Farmworker advocates encouraged the North Carolina General Assembly to adopt changes to the Migrant Housing Act of North Carolina in 2007. Among the changes included adding a requirement that housing providers furnish a bed with a mattress and a mattress cover. Other recommendations included: requiring 1 telephone per camp, 1 washer and dryer per 30 workers, 1 showerhead per 5 workers, 1 toilet per 10 people & 1 urinal per 15 men, the right to visitors, compliance language referencing both growers and crewleaders in the law, and regulatory post-occupancy inspections for camps who have not met regulations during pre-occupancy inspections.

In 2006, Farmworker Advocacy Network (FAN's website) urged politicians to introduce a bill that would require growers to provide a mattress and cover, in good repair, to all workers, as well as increase regulations to be enforced by the NCDOL and inspectors. Senator Alberton introduced SB 1466 and Representative Alexander introduced HB 1501 and HB 1502 in 2006. Specifically, the new law reads, "Each migrant shall be provided with a bed that shall include a mattress in good repair with a clean cover." According to NCDOL's commissioner, Cherie K. Berry the written nature of the new law has created confusion as to what a "mattress" and "cover" is, therefore specifics have been outlined for growers to use as a guide when determining what constitutes as a mattress.

Another change to the law requires the inspectors to provide operators with a copy of a guide for employers on compliance with the Immigration and Nationality Act published by the U.S. Department of Justice.
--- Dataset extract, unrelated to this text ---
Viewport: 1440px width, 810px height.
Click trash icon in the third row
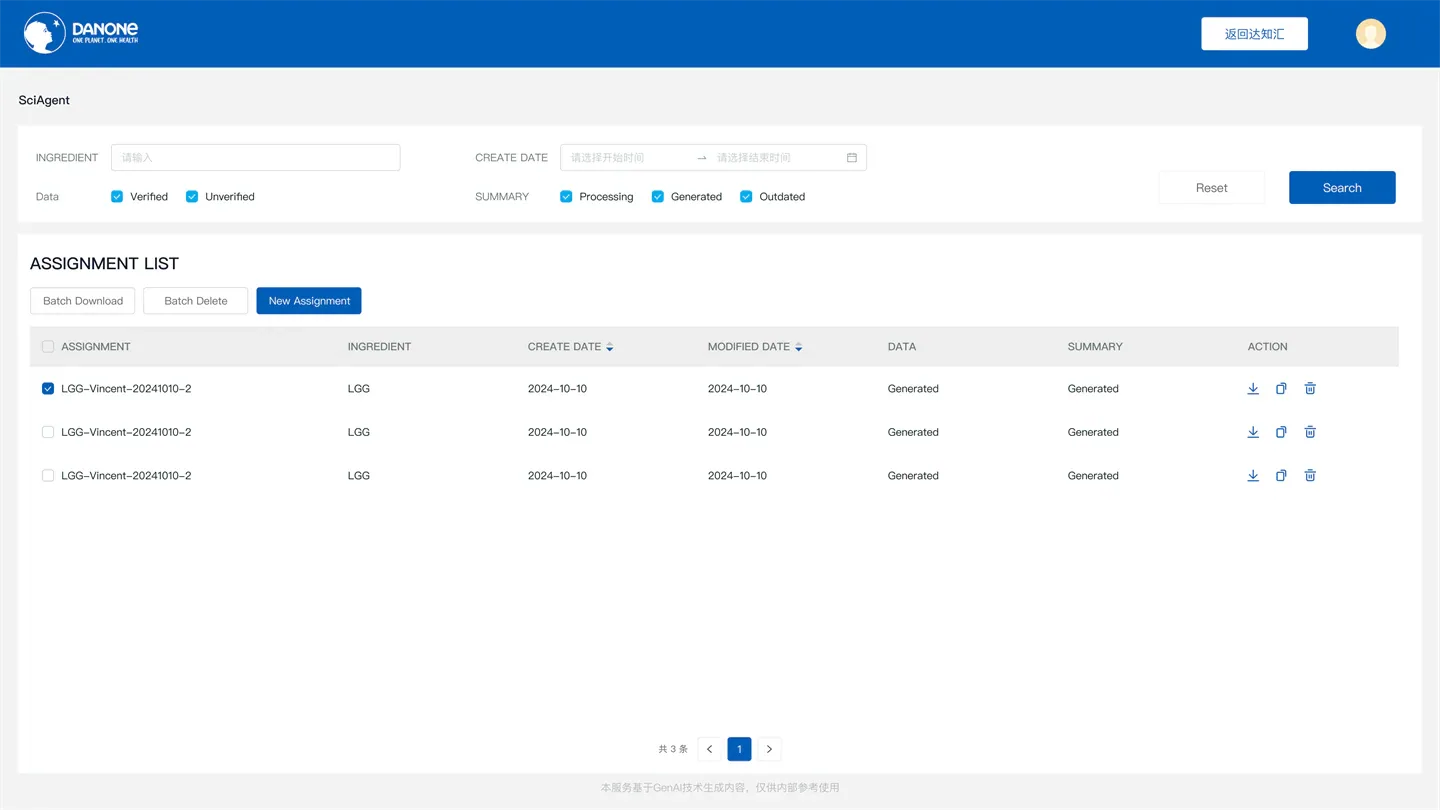tap(1310, 476)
The NCDOL has also expressed three recommendations that they are working on to improve housing conditions for migrant workers. Their three goals are to: scout each season for unregistered camps, issue citations and penalties for nonregistered camps for noncompliance, and lastly, to ensure that crew leaders are educated on housing standards and that they are complying with the law.